Mickey and Minnie’s Runaway Railway Fulfills a Years-Long Promise

Marty would be proud.

More than five years ago, Walt Disney Imagineering’s creative director Kevin Rafferty made a promise to Marty Sklar, his former Imagineering boss, mentor and long-time friend.

“I promised Marty years ago that I was going to come up with an original attraction with an original song that was centered around Mickey Mouse,” Rafferty said.

“And every time I saw Marty after that, he’d always ask me, ‘How’s that new attraction coming?’”

Goofy points the way to Mickey and Minnie’s Runaway Railway. (Abigail Nillson/Disney)

On March 4, 2020, Rafferty made good on his promise.

On that warm and sunny day, Mickey and Minnie’s Runaway Railway debuted at Disney’s Hollywood Studios with all the well-deserved glitz and glamour of a star-studded Tinseltown premiere.

The latest addition to the years-long re-imagination of the park was the culmination of nearly four years of tireless work by Rafferty and his talented and dedicated team of Imagineers.

I got my first inkling of the MMRR attraction when I interviewed Kevin during the spring of 2017 for my Animal Kingdom book. I asked him if he could divulge the attraction he was working on at the time.

“I wish I could,” he said. “But I can’t. But I will tell you this: It’s going to be great!”


In July of 2017, Kevin was finally able to let the world in on his latest creation during a presentation at the D23 Expo in Anaheim, Calif.

Seated in the audience for the big announcement was Marty Sklar, who passed away just a few weeks later.

Several weeks ago, I reminded Kevin of our pre-D23 conversation.

“I guess I can tell you now it was, indeed, Mickey and Minnie’s Runaway Railway,” he said with a laugh. “It has been – and still is – a long haul. Still working like mad getting it all done.

Imagineering creative director Kevin Rafferty gives an interview during the press preview day for Mickey and Minnie’s Runaway Railway. [Chuck Schmidt]
“My fumes are running on fumes, but I’m extremely happy with how it’s all turning out. It’s wonderful, musical and magical. Characters, colors, even the kitchen sink! No, really.”

Mickey and Minnie’s Runaway Railway is as much a blast from the past as it is a quantum leap into the future of theme park ride technology.

For starters, it employs the same trackless ride system used in the Star Wars: Rise of the Resistance attraction and which will be used in the new Ratatouille attraction in Epcot.
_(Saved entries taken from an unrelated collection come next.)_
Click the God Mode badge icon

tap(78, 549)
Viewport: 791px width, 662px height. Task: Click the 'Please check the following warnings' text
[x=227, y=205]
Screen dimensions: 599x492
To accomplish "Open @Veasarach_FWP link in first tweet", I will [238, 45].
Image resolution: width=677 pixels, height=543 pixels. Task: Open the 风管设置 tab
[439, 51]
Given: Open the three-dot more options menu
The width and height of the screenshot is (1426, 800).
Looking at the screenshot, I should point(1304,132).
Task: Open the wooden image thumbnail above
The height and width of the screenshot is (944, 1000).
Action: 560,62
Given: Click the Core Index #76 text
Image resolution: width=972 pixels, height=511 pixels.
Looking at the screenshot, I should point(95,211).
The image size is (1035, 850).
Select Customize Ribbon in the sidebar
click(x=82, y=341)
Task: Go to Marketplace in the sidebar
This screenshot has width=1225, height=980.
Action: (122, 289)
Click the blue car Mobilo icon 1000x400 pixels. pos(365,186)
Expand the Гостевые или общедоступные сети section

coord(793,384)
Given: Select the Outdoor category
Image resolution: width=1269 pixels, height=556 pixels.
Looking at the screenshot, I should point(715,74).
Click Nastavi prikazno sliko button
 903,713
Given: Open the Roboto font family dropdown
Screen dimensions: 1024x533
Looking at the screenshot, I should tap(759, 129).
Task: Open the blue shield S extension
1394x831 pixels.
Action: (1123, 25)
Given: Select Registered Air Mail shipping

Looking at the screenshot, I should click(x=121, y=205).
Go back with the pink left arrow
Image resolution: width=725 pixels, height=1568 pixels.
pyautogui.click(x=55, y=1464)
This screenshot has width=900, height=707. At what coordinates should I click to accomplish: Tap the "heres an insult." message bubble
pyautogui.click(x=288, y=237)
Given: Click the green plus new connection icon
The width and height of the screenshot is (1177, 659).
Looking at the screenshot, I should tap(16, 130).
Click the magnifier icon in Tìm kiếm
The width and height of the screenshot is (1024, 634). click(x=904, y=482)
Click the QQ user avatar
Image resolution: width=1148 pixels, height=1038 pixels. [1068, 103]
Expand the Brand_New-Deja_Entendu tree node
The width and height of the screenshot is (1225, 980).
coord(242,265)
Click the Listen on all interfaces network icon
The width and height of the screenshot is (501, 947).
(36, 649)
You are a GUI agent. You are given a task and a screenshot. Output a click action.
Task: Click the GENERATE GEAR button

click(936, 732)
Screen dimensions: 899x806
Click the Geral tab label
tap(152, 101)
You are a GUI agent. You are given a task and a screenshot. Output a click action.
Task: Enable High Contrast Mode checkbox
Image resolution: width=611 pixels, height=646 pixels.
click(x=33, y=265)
Mickey and Minnie’s Runaway Railway – the first-ever theme park attraction starring Disney’s beloved first couple – is housed in the Studios’ Chinese Theatre, which is an appropriate venue, since we’re on hand to see the debut of the newest Mickey Mouse cartoon short.


Guests are escorted into a small room, where the cartoon short “Perfect Picnic,” starring Mickey, Minnie and Goofy [with a cameo appearance by Pluto], plays on a large screen.

During the cartoon, Mickey and Minnie are on their way to Runnamuck Park for a picnic on a “peachy keen” day. Together, they sing the bouncy tune “Nothing Can Stop Us Now” as they motor along, bound for a nice, relaxing afternoon.

In short order, conductor Goofy pulls his steam train alongside Mickey and Minnie, and before you can say CATASTROPHE, things run amuck in Runnamuck Park.

The cartoon-inspired engine featured in Mickey and Minnie’s Runaway Railway. (Kent Phillips/Disney)

Goofy’s train crashes into a wood building, the screen breaks apart and steam billows from an opening: We are now invited by a willing cast member to step into the cartoon world.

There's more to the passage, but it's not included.